▸ **Problem to work on**: The lines of the records that include "arrow" should all be copied.

==========

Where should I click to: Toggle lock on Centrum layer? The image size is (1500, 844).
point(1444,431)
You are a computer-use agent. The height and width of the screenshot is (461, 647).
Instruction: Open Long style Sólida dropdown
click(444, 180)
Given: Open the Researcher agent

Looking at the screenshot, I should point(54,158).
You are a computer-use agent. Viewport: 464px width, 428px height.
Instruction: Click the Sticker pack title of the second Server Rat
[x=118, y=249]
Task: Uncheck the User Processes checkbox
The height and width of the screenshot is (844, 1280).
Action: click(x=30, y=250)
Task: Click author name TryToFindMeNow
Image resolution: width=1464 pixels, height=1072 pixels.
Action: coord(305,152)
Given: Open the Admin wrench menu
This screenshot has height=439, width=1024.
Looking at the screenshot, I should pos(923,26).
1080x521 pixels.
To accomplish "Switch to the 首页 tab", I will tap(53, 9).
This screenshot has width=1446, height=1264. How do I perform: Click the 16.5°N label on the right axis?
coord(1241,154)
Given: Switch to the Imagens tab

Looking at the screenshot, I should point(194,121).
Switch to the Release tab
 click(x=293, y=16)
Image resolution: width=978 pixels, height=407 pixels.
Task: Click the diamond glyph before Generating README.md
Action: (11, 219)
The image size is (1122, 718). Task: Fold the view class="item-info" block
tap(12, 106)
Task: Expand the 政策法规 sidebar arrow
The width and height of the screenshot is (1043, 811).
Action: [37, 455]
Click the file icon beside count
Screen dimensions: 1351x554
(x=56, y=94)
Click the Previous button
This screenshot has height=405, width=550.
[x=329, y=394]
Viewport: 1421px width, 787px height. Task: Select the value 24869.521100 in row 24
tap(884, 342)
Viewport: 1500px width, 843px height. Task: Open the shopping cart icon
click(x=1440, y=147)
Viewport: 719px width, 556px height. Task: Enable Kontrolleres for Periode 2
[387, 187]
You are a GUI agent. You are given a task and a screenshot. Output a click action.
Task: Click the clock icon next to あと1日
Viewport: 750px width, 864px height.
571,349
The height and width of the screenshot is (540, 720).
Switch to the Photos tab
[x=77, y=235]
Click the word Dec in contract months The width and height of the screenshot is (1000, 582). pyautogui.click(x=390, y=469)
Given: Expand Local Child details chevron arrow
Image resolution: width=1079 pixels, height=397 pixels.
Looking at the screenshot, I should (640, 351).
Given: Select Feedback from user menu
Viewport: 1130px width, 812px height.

==========

▸ **Reply to the task**:
Task: Expand the 政策法规 sidebar arrow
Given: Expand Local Child details chevron arrow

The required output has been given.